Stuck on an issue?

Lightrun Answers was designed to reduce the constant googling that comes with debugging 3rd party libraries. It collects links to all the places you might be looking at while hunting down a tough bug.

And, if you’re still stuck at the end, we’re happy to hop on a call to see how we can help out.

Hive: create and write iceberg by hive catalog using Spark, Hive client read no data

See original GitHub issue

Environment

spark: 3.0.0
hive: 2.3.7
iceberg: 0.10.0

SparkSession configuration

    val spark = SparkSession
      .builder()
      .master("local[2]")
      .appName("IcebergAPI")
      .config("spark.sql.catalog.hive_prod", "org.apache.iceberg.spark.SparkCatalog")
      .config("spark.sql.catalog.hive_prod.type", "hive")
      .config("spark.sql.catalog.hive_prod.uri", "thrift://localhost:9083")
      .enableHiveSupport()
      .getOrCreate()

Create database db by hive client

➜  bin ./beeline
beeline> !connect jdbc:hive2://localhost:10000 hive hive
Connecting to jdbc:hive2://localhost:10000
Connected to: Apache Hive (version 2.3.7)
Driver: Hive JDBC (version 2.3.7)
Transaction isolation: TRANSACTION_REPEATABLE_READ
0: jdbc:hive2://localhost:10000> create database db;
No rows affected (0.105 seconds)

Create iceberg table by hiveCatalog using Spark (Link: https://iceberg.apache.org/hive/#using-hive-catalog)

  def createByHiveCatalog(spark: SparkSession): Unit = {
    val hadoopConfiguration = spark.sparkContext.hadoopConfiguration
    hadoopConfiguration.set(org.apache.iceberg.hadoop.ConfigProperties.ENGINE_HIVE_ENABLED, "true"); //iceberg.engine.hive.enabled=true
    val hiveCatalog = new HiveCatalog(hadoopConfiguration)
    val nameSpace = Namespace.of("db")
    val tableIdentifier: TableIdentifier = TableIdentifier.of(nameSpace, "tb")

    val columns: List[Types.NestedField] = new ArrayList[Types.NestedField]
    columns.add(Types.NestedField.of(1, true, "id", Types.IntegerType.get, "id doc"))
    columns.add(Types.NestedField.of(2, true, "ts", Types.TimestampType.withZone(), "ts doc"))
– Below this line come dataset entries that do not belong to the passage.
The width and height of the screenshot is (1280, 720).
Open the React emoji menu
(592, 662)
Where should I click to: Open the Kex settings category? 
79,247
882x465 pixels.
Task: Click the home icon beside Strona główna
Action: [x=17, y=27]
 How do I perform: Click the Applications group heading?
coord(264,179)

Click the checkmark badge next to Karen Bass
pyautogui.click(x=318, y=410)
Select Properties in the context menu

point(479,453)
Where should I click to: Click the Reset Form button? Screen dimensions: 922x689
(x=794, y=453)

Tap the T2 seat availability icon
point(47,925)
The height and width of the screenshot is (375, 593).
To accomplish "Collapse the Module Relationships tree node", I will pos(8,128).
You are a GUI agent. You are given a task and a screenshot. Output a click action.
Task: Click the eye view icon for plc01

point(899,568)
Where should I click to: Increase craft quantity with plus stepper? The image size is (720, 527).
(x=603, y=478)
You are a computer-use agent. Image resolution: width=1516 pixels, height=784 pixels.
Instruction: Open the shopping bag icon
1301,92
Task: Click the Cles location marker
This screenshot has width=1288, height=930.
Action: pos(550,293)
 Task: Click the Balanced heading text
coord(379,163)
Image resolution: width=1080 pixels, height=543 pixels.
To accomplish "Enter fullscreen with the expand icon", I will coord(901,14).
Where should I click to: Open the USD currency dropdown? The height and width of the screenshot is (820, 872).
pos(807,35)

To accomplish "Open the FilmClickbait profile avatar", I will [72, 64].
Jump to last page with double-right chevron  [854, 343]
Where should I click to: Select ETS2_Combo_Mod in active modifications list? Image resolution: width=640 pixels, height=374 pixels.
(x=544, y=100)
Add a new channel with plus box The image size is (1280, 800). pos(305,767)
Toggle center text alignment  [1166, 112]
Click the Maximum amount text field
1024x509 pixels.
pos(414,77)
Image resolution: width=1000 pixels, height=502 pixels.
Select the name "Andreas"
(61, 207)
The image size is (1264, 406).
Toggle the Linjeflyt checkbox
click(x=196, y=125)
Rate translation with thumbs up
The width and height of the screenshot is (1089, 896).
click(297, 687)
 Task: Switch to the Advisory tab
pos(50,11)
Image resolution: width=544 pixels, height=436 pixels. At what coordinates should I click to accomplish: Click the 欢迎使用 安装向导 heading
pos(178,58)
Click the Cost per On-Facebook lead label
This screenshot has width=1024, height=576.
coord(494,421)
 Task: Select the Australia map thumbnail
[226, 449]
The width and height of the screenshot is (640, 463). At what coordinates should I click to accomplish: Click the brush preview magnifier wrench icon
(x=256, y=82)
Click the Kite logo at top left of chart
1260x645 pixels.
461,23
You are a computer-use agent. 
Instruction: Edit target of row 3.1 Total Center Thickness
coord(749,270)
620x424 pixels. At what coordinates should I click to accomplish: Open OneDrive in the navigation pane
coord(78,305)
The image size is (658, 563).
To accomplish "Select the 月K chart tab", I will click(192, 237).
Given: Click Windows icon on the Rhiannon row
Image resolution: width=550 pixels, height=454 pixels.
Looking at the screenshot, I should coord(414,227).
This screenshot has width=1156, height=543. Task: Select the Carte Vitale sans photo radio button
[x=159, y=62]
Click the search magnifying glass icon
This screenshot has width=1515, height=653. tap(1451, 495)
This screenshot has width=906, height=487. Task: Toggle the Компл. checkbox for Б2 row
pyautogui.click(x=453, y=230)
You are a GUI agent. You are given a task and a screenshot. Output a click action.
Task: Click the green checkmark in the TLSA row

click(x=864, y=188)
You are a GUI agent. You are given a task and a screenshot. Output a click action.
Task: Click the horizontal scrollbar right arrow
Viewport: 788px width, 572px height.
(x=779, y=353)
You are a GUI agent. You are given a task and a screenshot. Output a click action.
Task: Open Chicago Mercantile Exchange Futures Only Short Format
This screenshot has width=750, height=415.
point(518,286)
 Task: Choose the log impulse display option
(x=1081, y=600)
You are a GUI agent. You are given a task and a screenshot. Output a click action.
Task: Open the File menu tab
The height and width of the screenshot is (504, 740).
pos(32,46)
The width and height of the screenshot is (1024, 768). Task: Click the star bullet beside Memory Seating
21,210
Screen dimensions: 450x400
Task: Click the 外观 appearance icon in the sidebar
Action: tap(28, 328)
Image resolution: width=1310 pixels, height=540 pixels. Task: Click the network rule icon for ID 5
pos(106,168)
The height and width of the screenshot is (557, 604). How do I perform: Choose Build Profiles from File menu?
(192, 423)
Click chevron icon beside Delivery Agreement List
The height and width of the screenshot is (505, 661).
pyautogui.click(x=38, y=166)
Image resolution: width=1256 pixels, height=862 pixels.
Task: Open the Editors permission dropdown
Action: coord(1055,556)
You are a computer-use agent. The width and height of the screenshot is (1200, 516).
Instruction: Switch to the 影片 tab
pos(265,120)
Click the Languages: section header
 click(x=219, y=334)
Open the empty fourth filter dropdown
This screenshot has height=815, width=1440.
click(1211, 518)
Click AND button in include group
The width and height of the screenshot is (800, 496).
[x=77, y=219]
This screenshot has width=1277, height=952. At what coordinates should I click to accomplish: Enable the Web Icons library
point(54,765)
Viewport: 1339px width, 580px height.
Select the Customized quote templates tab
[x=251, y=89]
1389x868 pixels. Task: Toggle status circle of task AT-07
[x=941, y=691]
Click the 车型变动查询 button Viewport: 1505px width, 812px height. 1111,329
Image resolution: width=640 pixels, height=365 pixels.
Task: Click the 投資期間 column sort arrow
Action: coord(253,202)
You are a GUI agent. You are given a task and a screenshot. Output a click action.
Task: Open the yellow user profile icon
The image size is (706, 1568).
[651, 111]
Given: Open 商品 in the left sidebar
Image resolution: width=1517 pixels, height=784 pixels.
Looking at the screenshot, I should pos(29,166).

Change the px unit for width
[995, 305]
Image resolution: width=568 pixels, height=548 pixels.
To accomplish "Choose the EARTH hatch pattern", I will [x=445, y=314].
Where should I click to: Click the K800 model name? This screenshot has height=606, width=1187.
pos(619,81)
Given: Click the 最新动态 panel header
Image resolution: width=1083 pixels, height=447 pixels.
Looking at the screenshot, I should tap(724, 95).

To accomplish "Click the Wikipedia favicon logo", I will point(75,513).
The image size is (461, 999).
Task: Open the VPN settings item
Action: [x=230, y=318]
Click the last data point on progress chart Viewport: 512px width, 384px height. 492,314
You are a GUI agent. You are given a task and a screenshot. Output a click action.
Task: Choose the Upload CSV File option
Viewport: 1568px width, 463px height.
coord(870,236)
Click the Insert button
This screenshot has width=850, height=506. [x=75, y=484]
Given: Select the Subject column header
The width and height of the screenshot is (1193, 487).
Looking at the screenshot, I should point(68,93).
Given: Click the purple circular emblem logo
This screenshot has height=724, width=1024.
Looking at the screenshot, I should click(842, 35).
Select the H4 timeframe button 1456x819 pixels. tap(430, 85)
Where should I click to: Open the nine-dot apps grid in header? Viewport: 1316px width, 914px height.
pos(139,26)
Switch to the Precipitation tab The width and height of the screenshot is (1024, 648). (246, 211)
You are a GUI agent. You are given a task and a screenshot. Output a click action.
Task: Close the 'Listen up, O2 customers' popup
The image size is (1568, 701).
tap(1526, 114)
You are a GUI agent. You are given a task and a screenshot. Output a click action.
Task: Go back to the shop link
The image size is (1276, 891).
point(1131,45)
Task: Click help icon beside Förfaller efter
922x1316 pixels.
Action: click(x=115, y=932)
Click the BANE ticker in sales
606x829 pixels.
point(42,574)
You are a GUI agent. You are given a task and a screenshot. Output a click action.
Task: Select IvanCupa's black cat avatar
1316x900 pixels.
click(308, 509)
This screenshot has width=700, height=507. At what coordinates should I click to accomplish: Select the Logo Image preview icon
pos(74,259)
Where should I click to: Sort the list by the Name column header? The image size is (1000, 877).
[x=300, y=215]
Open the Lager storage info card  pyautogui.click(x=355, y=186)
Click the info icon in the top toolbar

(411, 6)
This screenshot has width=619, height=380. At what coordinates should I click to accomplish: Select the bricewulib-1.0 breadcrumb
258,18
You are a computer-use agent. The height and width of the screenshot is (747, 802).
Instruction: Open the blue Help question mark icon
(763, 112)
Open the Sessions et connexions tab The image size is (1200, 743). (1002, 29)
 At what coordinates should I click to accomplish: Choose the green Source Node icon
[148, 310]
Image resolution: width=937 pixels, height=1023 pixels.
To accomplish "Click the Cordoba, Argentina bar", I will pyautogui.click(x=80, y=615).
    val schema: Schema = new Schema(columns)
    val partition = PartitionSpec.builderFor(schema).year("ts").build()

    hiveCatalog.createTable(tableIdentifier, schema, partition)
  }

Query iceberg table by hive client

0: jdbc:hive2://localhost:10000> add jar /Users/dovezhang/software/idea/github/iceberg/hive-runtime/build/libs/iceberg-hive-runtime-0.10.0.jar;
No rows affected (0.043 seconds)
0: jdbc:hive2://localhost:10000> set iceberg.mr.catalog=hive;
No rows affected (0.003 seconds)
0: jdbc:hive2://localhost:10000> select * from db.tb;
+--------+--------+
| tb.id  | tb.ts  |
+--------+--------+
+--------+--------+
No rows selected (1.166 seconds)

Write data by hive Catalog using Spark

  case class dbtb(id: Int, time: Timestamp)
  def writeDataToIcebergHive(spark: SparkSession): Unit = {
    val seq = Seq(dbtb(1, Timestamp.valueOf("2020-07-06 13:40:00")),
      dbtb(2, Timestamp.valueOf("2020-07-06 14:30:00")),
      dbtb(3, Timestamp.valueOf("2020-07-06 15:20:00")))
    val df = spark.createDataFrame(seq).toDF("id", "ts")

    import org.apache.spark.sql.functions
    df.writeTo(s"hive_prod.db.tb").overwrite(functions.lit(true))
  }

Query iceberg table by hive client

0: jdbc:hive2://localhost:10000> select * from db.tb;
+--------+--------+
| tb.id  | tb.ts  |
+--------+--------+
+--------+--------+
No rows selected (0.152 seconds)

After writing the data, no data is returned via Hive Client.

Query iceberg table by hive catalog using Spark

  def readIcebergByHiveCatalog(spark: SparkSession): Unit = {
    spark.sql("select * from hive_prod.db.tb").show(false)
  }

Result

+---+-------------------+
|id |ts                 |
+---+-------------------+
|1  |2020-07-06 13:40:00|
|2  |2020-07-06 14:30:00|
|3  |2020-07-06 15:20:00|
+---+-------------------+

Check the table of contents for data files

➜  bin hdfs dfs -ls /usr/hive/warehouse/db.db/tb/data/ts_year=2020
20/11/26 15:16:51 WARN util.NativeCodeLoader: Unable to load native-hadoop library for your platform... using builtin-java classes where applicable
Found 2 items
-rw-r--r--   1 dovezhang supergroup        656 2020-11-26 15:11 /usr/hive/warehouse/db.db/tb/data/ts_year=2020/00000-0-2b98be41-8347-4a8c-a986-d28878ab7a67-00001.parquet
-rw-r--r--   1 dovezhang supergroup        664 2020-11-26 15:11 /usr/hive/warehouse/db.db/tb/data/ts_year=2020/00001-1-b192e846-5a6a-4ee9-b31a-7e5fcf813b88-00001.parquet

I am not sure why the Hive Client cannot see data after Spark builds tables and writes data. Have anyone know it?

Issue Analytics

State:
Created 3 years ago
Comments:12 (11 by maintainers)

Top GitHub Comments

1reaction

GintokiYscommented, Dec 9, 2020

The property engine.hive.enabled needs to be set to true and added to the table properties when creating the Iceberg table.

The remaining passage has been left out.